Outline of our process

Final accept/reject decisions for COLING 2018 were made as follows:

We asked the ACs for each area to provide a ranking of the papers in their area and to indicate recommendations of accept, maybe accept, maybe reject, or reject. We specifically instructed the ACs to not use the reviewer scores to sort the papers, but rather to come to their own ranking based on their judgment, given the reviews, discussion among reviews, author responses, and (where necessary) reading the papers.

Our role as PCs was to turn those recommendations into decisions. To do so, we first looked at each area’s report and determined which papers had clear recommendations and which were borderline.  For the former, we went with the AC recommendations directly. The borderline cases were either papers that the ACs marked as ‘maybe accept’ or ‘maybe reject’, or, for areas that only used ‘accept’ and ‘reject’, the last two ‘accept’ papers and the first two ‘reject’ papers in the ACs’ ranking. This gave us a bit over 200 papers to consider.

We divided the areas into two sets, one for each of us. (We were careful at this point to put the areas containing papers with which one of us had COIs into the other PC’s stack.) Area by area, we looked at the borderline papers, considering the reviews, the reviewer discussion (if any), the author response, comments from the ACs, and sometimes the papers (to clarify particular points; we didn’t read the papers in full). Although the PC role on START allows us to see the authors of all submissions, we worked out ways to look at all the information we needed to do this without seeing the author names (or institutions, etc).

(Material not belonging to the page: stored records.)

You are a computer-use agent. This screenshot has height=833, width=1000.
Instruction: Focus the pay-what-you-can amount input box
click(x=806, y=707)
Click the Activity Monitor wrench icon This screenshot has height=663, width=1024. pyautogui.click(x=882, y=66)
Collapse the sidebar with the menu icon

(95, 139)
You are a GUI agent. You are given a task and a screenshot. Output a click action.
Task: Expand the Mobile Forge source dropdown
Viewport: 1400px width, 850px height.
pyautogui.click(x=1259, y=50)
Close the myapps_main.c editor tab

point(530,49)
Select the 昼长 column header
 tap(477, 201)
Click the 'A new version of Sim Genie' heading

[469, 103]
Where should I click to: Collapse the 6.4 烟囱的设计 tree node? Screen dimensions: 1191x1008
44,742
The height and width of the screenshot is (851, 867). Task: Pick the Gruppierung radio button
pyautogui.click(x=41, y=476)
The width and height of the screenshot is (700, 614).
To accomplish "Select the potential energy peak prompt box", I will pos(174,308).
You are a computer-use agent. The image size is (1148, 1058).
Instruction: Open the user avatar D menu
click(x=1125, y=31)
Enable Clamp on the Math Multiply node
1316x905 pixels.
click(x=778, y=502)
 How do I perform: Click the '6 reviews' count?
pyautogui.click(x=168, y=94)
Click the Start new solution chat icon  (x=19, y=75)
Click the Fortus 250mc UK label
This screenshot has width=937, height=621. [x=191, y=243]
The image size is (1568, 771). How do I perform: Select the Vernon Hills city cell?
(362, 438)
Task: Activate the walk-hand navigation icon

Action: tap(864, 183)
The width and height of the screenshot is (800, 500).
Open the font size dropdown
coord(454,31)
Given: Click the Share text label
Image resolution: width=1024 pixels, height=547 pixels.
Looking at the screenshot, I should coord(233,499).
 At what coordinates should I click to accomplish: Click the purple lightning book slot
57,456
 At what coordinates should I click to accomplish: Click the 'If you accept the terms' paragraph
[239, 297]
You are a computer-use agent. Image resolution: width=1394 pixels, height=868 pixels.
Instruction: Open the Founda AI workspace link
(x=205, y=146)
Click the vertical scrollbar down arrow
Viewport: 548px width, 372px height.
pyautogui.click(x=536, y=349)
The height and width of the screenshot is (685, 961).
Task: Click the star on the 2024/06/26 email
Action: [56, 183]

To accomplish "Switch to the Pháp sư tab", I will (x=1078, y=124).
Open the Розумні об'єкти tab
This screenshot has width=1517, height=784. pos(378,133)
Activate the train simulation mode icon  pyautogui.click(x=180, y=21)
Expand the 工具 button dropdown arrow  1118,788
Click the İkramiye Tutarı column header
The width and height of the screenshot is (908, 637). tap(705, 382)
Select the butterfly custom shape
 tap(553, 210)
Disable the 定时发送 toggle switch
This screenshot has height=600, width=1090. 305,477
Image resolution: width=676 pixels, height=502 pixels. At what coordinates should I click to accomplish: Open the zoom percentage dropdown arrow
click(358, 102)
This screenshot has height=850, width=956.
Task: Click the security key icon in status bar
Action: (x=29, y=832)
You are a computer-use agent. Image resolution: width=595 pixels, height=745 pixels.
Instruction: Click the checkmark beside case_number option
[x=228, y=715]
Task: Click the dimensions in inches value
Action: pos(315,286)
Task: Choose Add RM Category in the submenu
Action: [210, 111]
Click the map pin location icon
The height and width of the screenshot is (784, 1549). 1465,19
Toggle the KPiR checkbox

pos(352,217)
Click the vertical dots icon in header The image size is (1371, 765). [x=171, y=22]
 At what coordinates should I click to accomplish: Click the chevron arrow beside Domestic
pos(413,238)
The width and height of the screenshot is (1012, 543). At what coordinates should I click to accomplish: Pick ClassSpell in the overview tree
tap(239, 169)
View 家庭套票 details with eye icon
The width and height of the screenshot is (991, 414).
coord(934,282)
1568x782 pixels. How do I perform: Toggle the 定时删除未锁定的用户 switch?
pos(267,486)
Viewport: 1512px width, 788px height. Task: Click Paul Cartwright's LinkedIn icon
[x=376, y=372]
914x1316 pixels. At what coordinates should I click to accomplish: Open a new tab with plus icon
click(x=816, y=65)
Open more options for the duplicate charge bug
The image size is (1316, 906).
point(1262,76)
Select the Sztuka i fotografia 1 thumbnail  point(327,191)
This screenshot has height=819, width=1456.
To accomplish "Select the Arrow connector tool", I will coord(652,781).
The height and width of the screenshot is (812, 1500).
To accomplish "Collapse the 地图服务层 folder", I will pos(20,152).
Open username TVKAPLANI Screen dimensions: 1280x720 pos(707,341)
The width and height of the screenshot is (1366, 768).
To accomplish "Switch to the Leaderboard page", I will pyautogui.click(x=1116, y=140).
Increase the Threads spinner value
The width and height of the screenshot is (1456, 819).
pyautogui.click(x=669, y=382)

Of the 200 or so papers we looked at, there were 23 for which we wanted to have further discussion. This was done over Skype, despite the 9 hour time difference! These papers were evenly distributed between Emily’s and Leon’s areas, but clustered towards the start of each of our respective stacks; our analysis is that as we worked our way through the process, we each gained a better sense of how to make the decisions and found less uncertainty. (Discussion of COI papers was done with the General Chair, Pierre Isabelle, not the other PC, per our COI policy.)

As a final step to verify data entry (to make sure what is entered in START actually matches our intentions), we went through and looked at both the accepted papers with the lowest reviewer scores and the rejected papers with the highest reviewer scores. 98 papers with an average score 3 or higher were rejected. 27 papers with an average score lower than 3 were accepted. (Remember, it’s not just about the numbers!) For each of these, we went back to our notes to check that the right information was entered (it was) and in so doing, we found that, for the majority of the papers which were accepted despite low reviewer scores (and correspondingly harsh reviews), our notes reflected effective author responses. This furthermore is consistent with our subjective sense that the author responses really did make a difference in the case of difficult decisions, that is, the papers we were looking at.

What makes an effective author response?

The effective author responses all had certain characteristics in common. They were written in a tone that was respectful, calm and confident (but not arrogant). They had specific answers to reviewers’ specific questions or specific replies to reviewers’ criticisms. For example, if a reviewer pointed out that a paper failed to discuss important related work, an effective author response would either acknowledge the omission and indicate that it will be addressed in the final version, or clearly state why the indicated paper isn’t in fact relevant. Effective author responses to reviewer questions about points that aren’t clear were short and to the point (and specific). This gave us confidence that the answers would be incorporated in the final version. In many cases, authors related the results of experiments they hadn’t had space for, or ran the analyses during the response period; this is much more effective than an ephemeral promise to add the content. Author responses could also be effective in indicating that reviewers misunderstood key points of the paper or the background into which it fits, but only if they were written in the calm, confident tone mentioned above.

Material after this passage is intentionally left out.